Fumo passivo aumenta risco de infarto e doenças pulmonares

O pneumologista Camilo Faoro, credenciado da Amil em Curitiba, alerta que a inalação da fumaça do cigarro, ainda que involuntária, pode causar impactos na saúde em todas as fases da vida

Curitiba/PR (maio de 2015) – No calendário da Saúde, 31 de maio é marcado como o Dia Mundial sem Tabaco, uma data de atenção para todos os curitibanos. A cidade apresenta o terceiro maior percentual de fumantes entre as capitais brasileiras (13,7% da população), figurando atrás apenas de São Paulo (14,9%) e do líder do ranking, Porto Alegre (16,5%). Os dados são de pesquisa telefônica realizada pelo Ministério da Saúde, em 2013. Mas quem pensa que o assunto só diz respeito aos tabagistas se engana. Em todo o mundo, aproximadamente 2 bilhões de pessoas são vítimas do fumo passivo, aponta a Organização Mundial da Saúde (OMS), estando expostas a uma série de riscos inerentes à inalação da fumaça do cigarro, ainda que involuntária.

O Instituto Nacional de Câncer (Inca) revela que fumantes passivos têm um risco 30% maior de contrair câncer de pulmão e 24% maior de infarto do coração do que os não-fumantes. Em bebês, os impactos podem ser fatais: além da maior probabilidade de desenvolverem doenças pulmonares, o risco de morrerem subitamente, sem uma causa aparente (síndrome da morte súbita infantil), é cinco vezes maior.

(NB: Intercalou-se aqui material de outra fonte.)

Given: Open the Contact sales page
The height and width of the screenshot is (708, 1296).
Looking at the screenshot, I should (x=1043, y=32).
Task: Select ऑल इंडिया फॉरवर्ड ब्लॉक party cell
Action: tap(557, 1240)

Isso acontece porque a inalação da fumaça que sai da ponta do cigarro contém, em média, três vezes mais nicotina, três vezes mais monóxido de carbono e até 50 vezes mais substâncias cancerígenas do que a fumaça que o fumante traga. Por isso, o fumo passivo é um risco desde a gestação. É o que explica Camilo Faoro, pneumologista credenciado da Amil em Curitiba: “A inalação de substâncias tóxicas e cancerígenas durante a gravidez, como a nicotina e o monóxido de carbono, pode acarretar problemas no desenvolvimento do feto, alteração em seus batimentos cardíacos e dificuldade na liberação de oxigênio e nutrientes.”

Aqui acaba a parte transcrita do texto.